Allongé sur un banc la tête à l’envers, Alexandre lève les jambes en l’air. D’un ton chaleureux, il plaisante : « Je sais que je ne les utilise pas comme il faut mais je veux juste m’étirer, pas prendre de muscle ». À 52 ans, ce danseur professionnel habite le quartier. Il se rend dans le parc une fois par semaine pour entretenir son corps, et parce qu’il aime particulièrement ce lieu. « Tout le monde se respecte et vit ensemble ici, c’est le luxe. D’un côté on a des petites mamies qui se bougent et de l’autre, des grands gaillards qui montrent les muscles, je trouve ça génial », s’exclame-t-il.
« L’été, c’est vraiment bondé »
Le quinquagénaire pointe du doigt deux hommes qui s’entraînent juste à côté. Parmi eux, Danilo, 1,90 mètres, peine à reprendre son souffle. Le jeune homme de 28 ans vient d’envoyer une longue série de frappes dans le sac. Avec le froid, ses poings rougissent à vue d’œil. La musique qui défile dans ses écouteurs semble lui faire oublier la douleur. Depuis qu’il a quitté la Serbie pour Paris il y a quelques mois, le jardin des Voltiges est sa deuxième maison. « Avant, j’allais un peu plus loin dans le quartier mais c’était nul, je ne rencontrais personne. Je suis tombé sur cet endroit par hasard et c’est vraiment parfait », s’enthousiasme-t-il.

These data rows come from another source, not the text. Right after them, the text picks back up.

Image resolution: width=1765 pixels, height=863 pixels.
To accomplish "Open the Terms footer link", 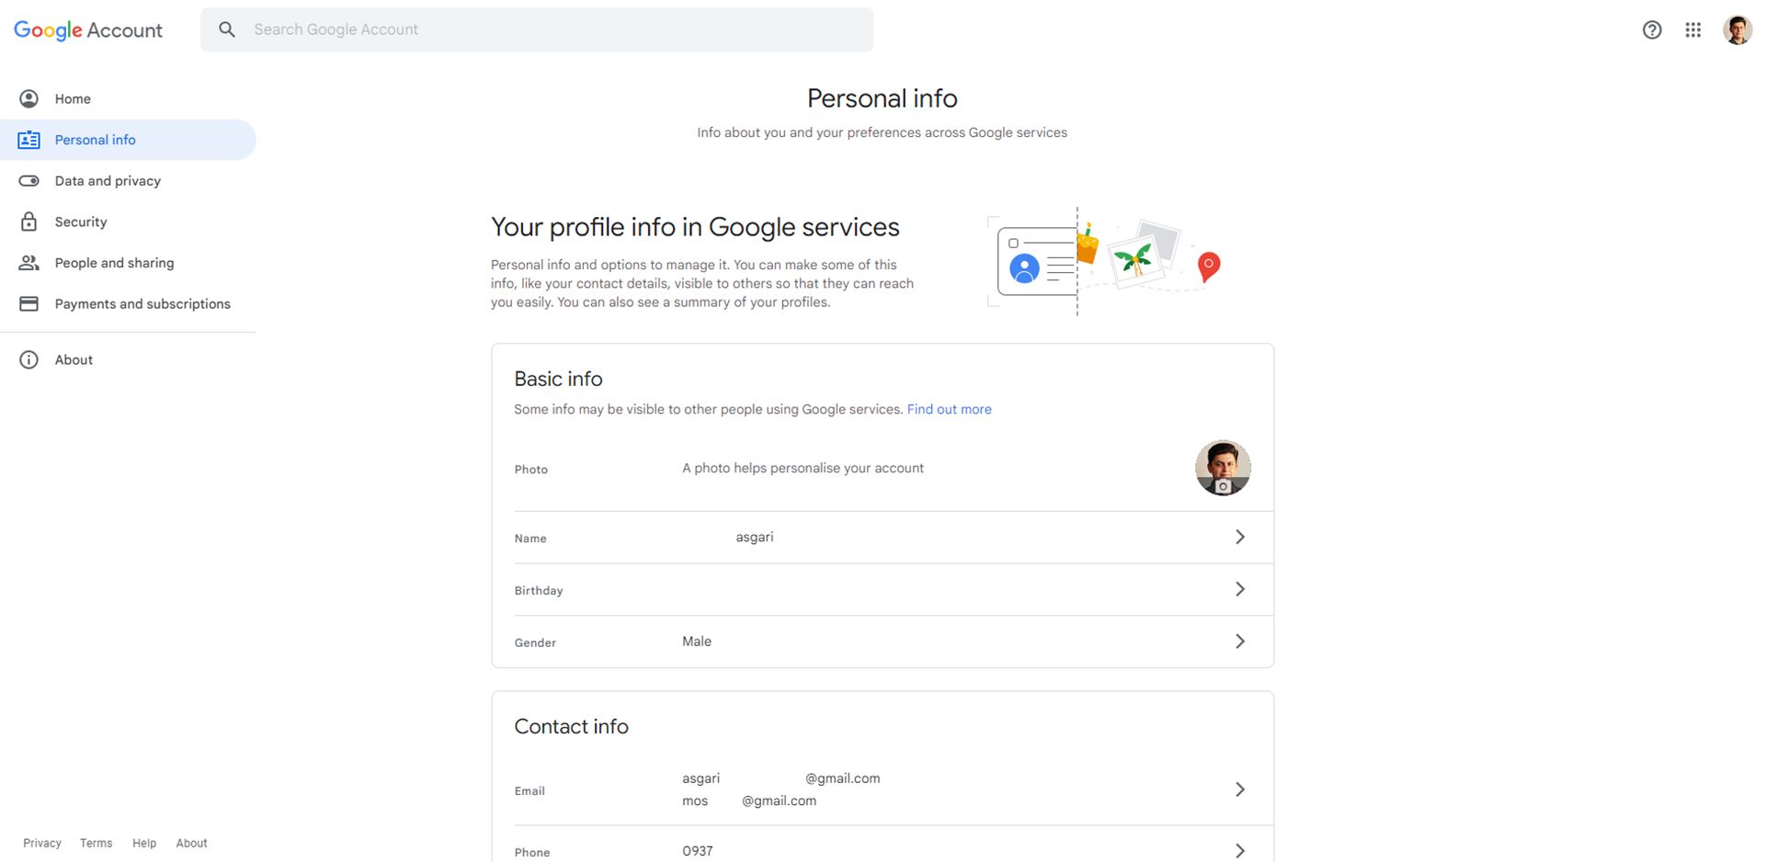I will [96, 843].
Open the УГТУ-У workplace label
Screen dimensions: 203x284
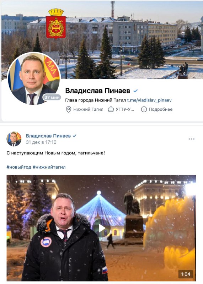[125, 109]
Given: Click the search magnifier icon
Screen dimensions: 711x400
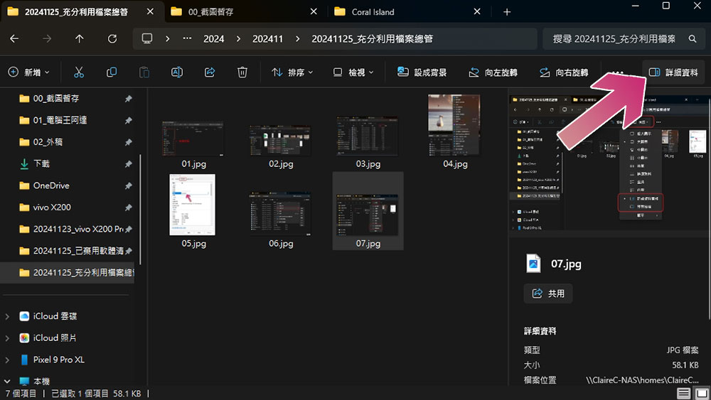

Aujourd’hui, il partage le sac de frappe avec Assane, qu’il vient de rencontrer. Un bonnet vissé sur la tête, ce dernier porte une grosse paire de gants pour protéger ses mains. Malgré une petite bedaine, il enchaîne un exercice pour les triceps et les frappes dans le sac sans transpirer. Les températures hivernales ne sont pas un problème pour lui, il aime s’entraîner quand il y a moins de monde. « L’été, c’est vraiment bondé. Même en ce moment, le week-end, toutes les machines sont prises. Moi je viens quand il flotte ou en pleine journée, pour être sûr d’avoir de la place », indique-t-il.
Un emplacement stratégique
Pour Assane, le succès du lieu est lié à la qualité des installations, mais aussi à son emplacement : le XIXe arrondissement de Paris est le plus vert de la capitale. « On a une vraie salle de sport sans payer d’abonnement. En plus, on peut respirer l’air frais. Regardez, on est dans la nature ! » souligne-t-il en désignant les conifères qui l’entourent.
Emmitouflée dans sa doudoune, Houria fait du sport en jean. La retraitée de 63 ans, habitante de Pantin, n’a pas pris la peine d’enlever son sac en bandoulière. Comme Assane, elle profite du cadre naturel du parc de la Villette : « Il n’y a pas d’endroit comme ça chez moi. Ici, il y a des arbres partout. Je fais des mouvements qui soulagent mon dos, j’adore ! ». Cet après-midi, pour une fois, la sexagénaire est venue sans ses amis. « Normalement, on se retrouve tous les matins mais il fait trop froid pour eux », s’amuse-t-elle. Au jardin des Voltiges, le sport rassemble. Un peu moins quand le thermomètre affiche deux degrés.